‘Faith over fear to the end’ — High schooler helps cancer patients, families while fighting cancer herself
Published 9:20 pm Thursday, February 13, 2020
Madeline King doesn’t need to wear a red T-shirt to feel the love.
Sporting a shirt she designed — it says Loved and John 3:16 — this courageous 16-year-old is raising money for families at Blair E. Batson Children’s Hospital, a project she started before her own cancer diagnosis that has put her in and out of the Jackson hospital many times in the past eight months.
Through the love and support of her classmates at Brookhaven High School, her church family at Harmony Baptist where Owen King pastors and the community as a whole, she’s raised thousands of dollars for food vouchers so parents of patients can buy meals to eat when their children eat.
Beth King said parents can get two snacks free each day at Batson, but Madeline wanted to provide meals for them as well. It’s important to her that families get to eat together and have that quality time, even if they’re in a hospital room.
“If these kids are going through a hard time and they can’t eat, if this is their last time together they should have a meal together,” King said. “Instead of the mama and daddy eating a snack, or not having something to eat, they could have a meal with their child.”
Madeline was 8 years old when doctors diagnosed her with juvenile arthritis and celiac disease. She was diagnosed with postural orthostatic tachycardia syndrome — called POTS — not long before she was diagnosed with cancer in July.
In August, doctors removed her left and right thyroids and 76 cancerous lymph nodes.
Love is what pulls her through, her mother said.
“From everything that she’s gone through. I don’t see how people go through situations like this without him. You confide in the healer. God is love,” Beth King said.
Love is also what comforts King.
“I consider myself a very strong person, but when you see your child hurt and crying out because they’re in so much pain” you turn to Jesus, King said. “He’s the one who sees us through.”
Madeline keeps up with her classes at BHS, though sometimes she has to complete assignments with the help of a teacher who is assigned to the cancer ward at Batson. She also takes some of her classes online through Copiah-Lincoln Community College.
Her most recent health scare was a blood clot, hematoma and active bleed that had her parents rushing her to Batson.
Because of the chemistry of her blood due to the cancer, Madeline is more prone to blood clots.
Doctors evacuated the blood causing the problem through a small incision in her left leg, but the attack also left her paralyzed in that leg. She wears a brace for support, but is able to walk. Feeling is slowly coming back to the area between her thigh and her ankle, her mother said. Her therapist said she’ll probably recover about an inch of feeling in her leg each month, which is not encouraging news for a girl who loves tennis.
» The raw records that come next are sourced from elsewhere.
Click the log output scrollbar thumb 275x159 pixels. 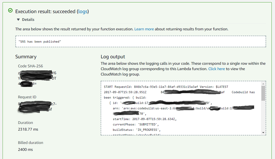pyautogui.click(x=263, y=93)
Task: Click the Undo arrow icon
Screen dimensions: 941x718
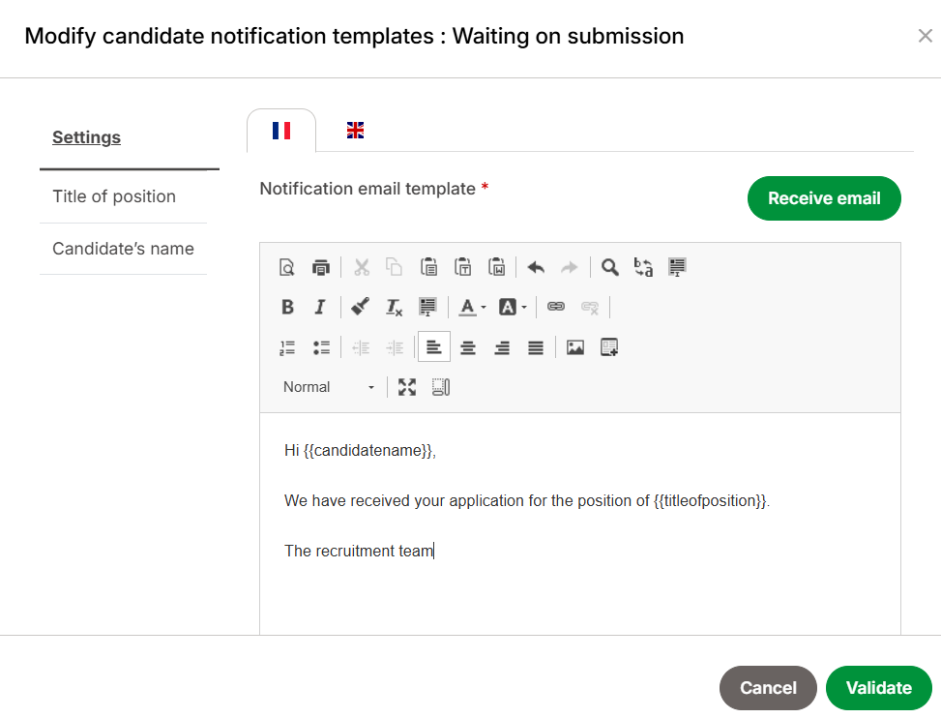Action: 536,267
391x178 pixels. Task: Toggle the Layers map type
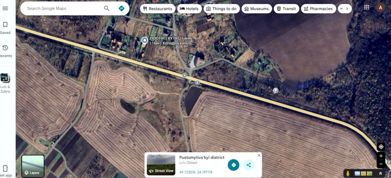coord(33,166)
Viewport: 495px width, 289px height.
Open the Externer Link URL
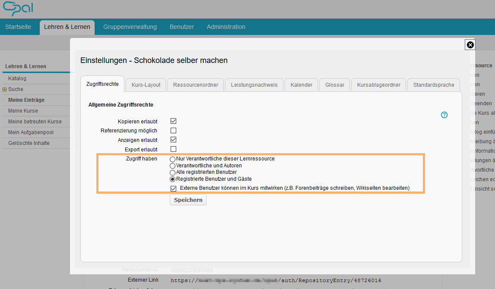(275, 280)
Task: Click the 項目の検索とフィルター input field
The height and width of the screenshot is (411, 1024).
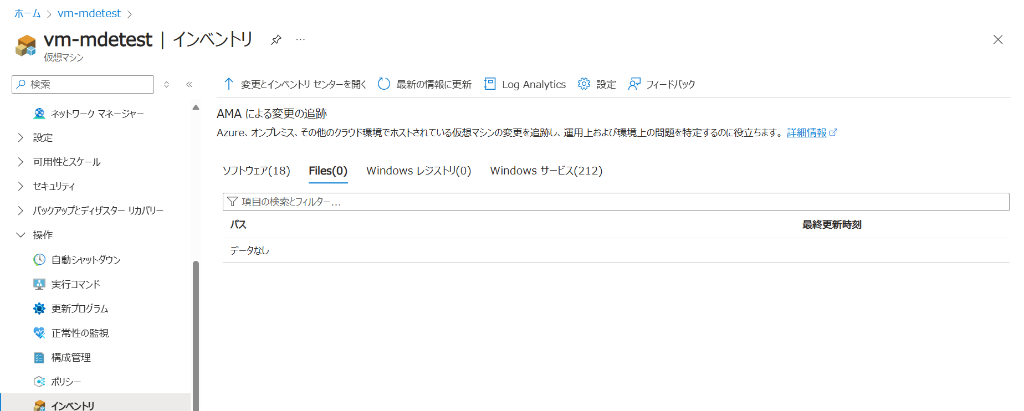Action: [615, 202]
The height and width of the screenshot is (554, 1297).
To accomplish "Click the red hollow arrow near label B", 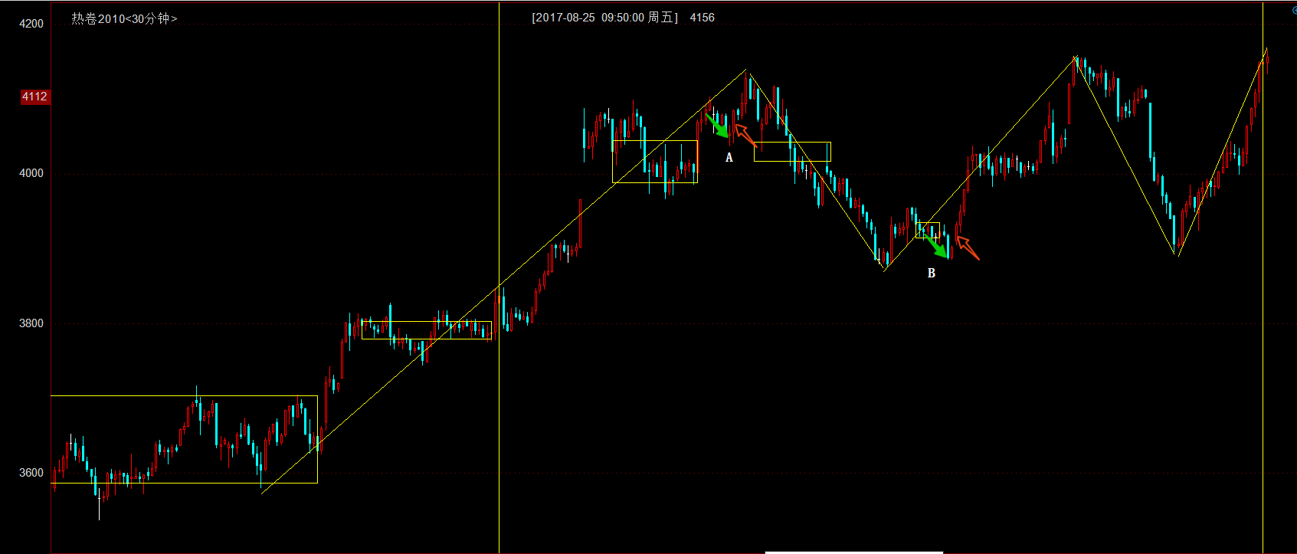I will pyautogui.click(x=968, y=247).
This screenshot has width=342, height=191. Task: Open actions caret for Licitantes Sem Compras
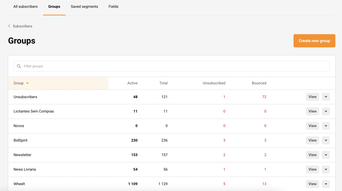click(326, 111)
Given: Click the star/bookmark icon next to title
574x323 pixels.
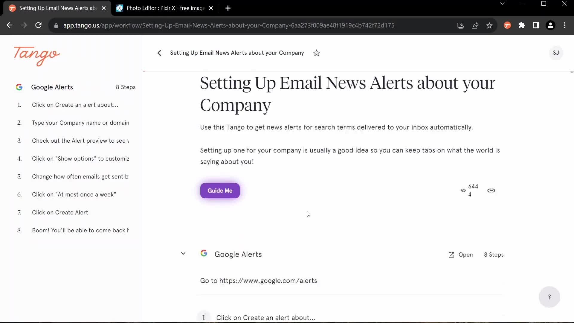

“You get bummed that you can’t do what you used to do,” she said.
She’s also having issues with her breathing and recently visited a pulmonologist at Batson.
“She still feels like she is climbing a mountain,” King said.
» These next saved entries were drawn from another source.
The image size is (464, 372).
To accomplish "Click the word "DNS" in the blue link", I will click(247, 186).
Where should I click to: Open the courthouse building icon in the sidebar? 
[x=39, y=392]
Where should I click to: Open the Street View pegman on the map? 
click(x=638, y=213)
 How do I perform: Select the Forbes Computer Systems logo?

None of that is slowing her down in her goal to make a better life for children and their parents at Batson.
“If you just walk the halls of Batson you know how blessed you are,” King said.
T-shirts are available for purchase through Beth King’s Facebook page or by calling or texting her at 601-757-2407. They’re $22 up to XL and $25 for 2X to 4X, and $25 for all long sleeve shirts size small to 4X.
Madeline is also raising money for the American Cancer Society through Relay For Life of Copiah Lincoln. She’s selling chocolate covered strawberries for Team Madeline and if she has any available today, they can be ordered by calling her mother’s number as well.
With all the medical bills the family is facing, the young woman is giving money to help others.
She has faith her family’s financial burden will be lifted, and believes she needs to do what she can for those who need help.
“Whenever you give back, you still receive,” she said.
Madeline’s mother supports whatever her daughter wants to do. She believes Madeline is destined for great things.
“Faith over fear to the end,” King said. “We’re going to finish this journey. There’s no doubt in my mind, God’s carrying us through this journey for a reason. I have no idea what the reason is, but we’re going to look back in years and we’re going to say ‘Now I get it’ but right now I don’t understand why she’s going through so much.”
King would like the answer, but she’s practicing patience.
“We’re going through this for a reason,” she said. “What am I supposed to be gaining from this? Right now, I don’t see it. I just see my child who wants to be a 16 year old, who wants to be in school with her friends, who wants to play tennis. And I want that for her.”